Managed by DIT faculty and students, the contest is part of an overall effort to improve cybersecurity literacy among K-12 students across the Commonwealth. The entire event, from the preliminary round to the on-campus finals, challenges high school students to perform at extraordinary levels. Students cover a wide variety of topic areas, including the anatomy of an attack, an introduction to networking, cryptography, forensics, web security and Windows/Linux security.
Event co-chairs were Joe Chase and Prem Uppuluri.
In his closing remarks, Uppuluri praised all seven final teams in the contest.
“This was the closest competition we have had in the history of this program with very few points separating the top teams," he said.
Finishing in second place was the Poolesville High School team and the third-place finisher was the team from Deep Run High School.
Radford University alumnus Rick Schwein '83, a 31-year veteran of the FBI and the Army, delivered the keynote address in which he stressed the importance of the online activities of the contest participants.

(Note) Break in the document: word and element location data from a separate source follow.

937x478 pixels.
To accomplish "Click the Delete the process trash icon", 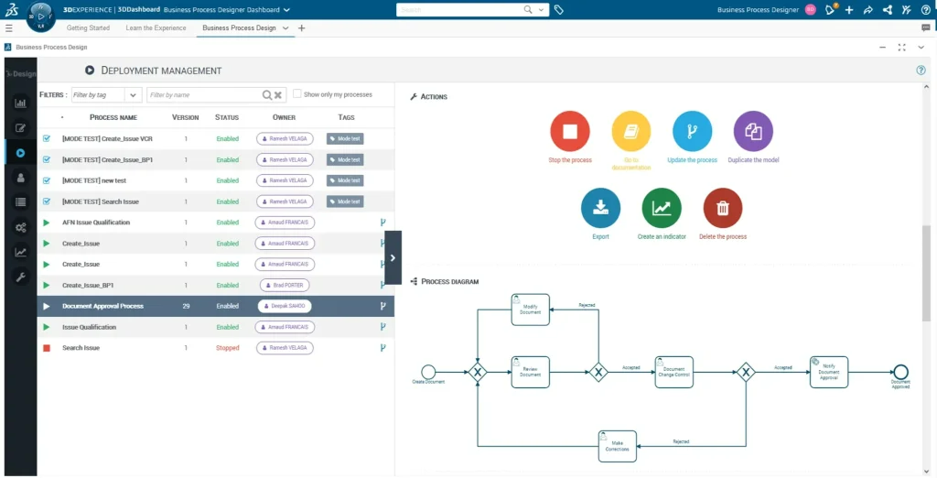I will coord(723,208).
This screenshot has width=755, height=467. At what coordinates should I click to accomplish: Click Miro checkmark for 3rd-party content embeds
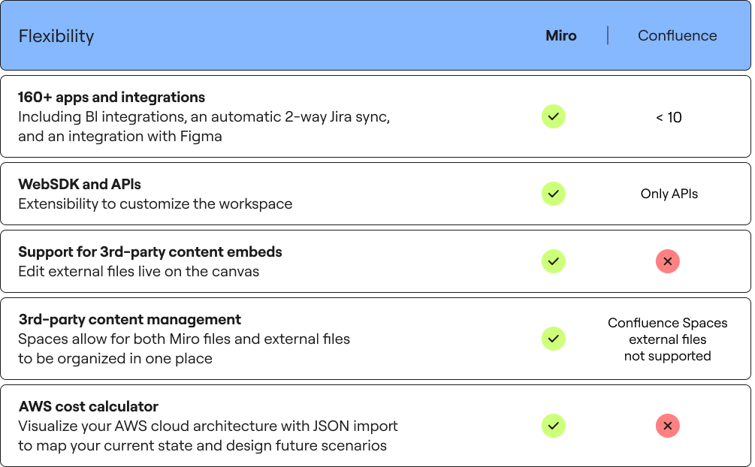(554, 261)

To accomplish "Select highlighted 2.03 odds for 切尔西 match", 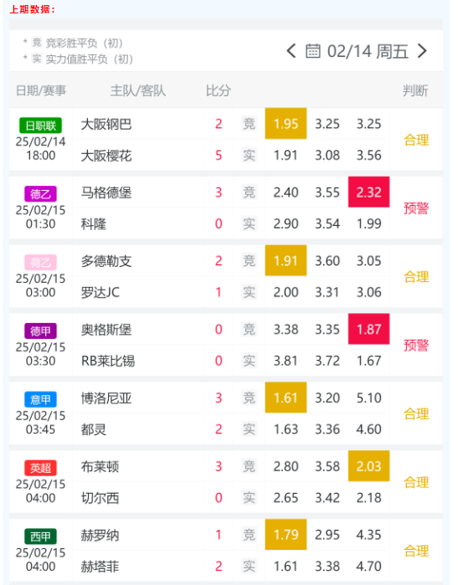I will click(368, 466).
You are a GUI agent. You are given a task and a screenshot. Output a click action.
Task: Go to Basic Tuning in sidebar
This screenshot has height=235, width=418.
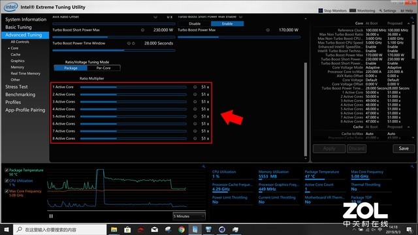(x=18, y=27)
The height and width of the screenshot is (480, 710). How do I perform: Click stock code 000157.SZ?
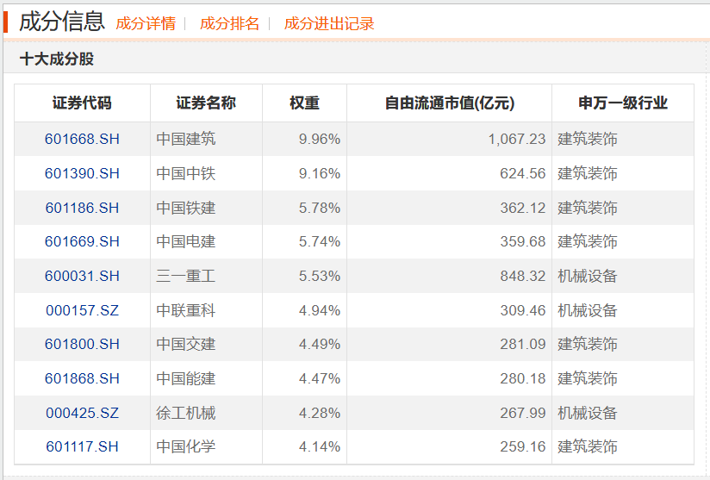click(82, 310)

“We need you to help us save the world” he said. “The threat of doomsday is not so much from a geopolitical entity pushing a button today but from a hacker who might gain access to dangerous weapons.”
Schwein also emphasized that life must be a balance.
“Master the virtual world, but live in the real world,” Schwein said. “Live your life in reverse. In other words, think about how you would want to be thought of and make those things happen.”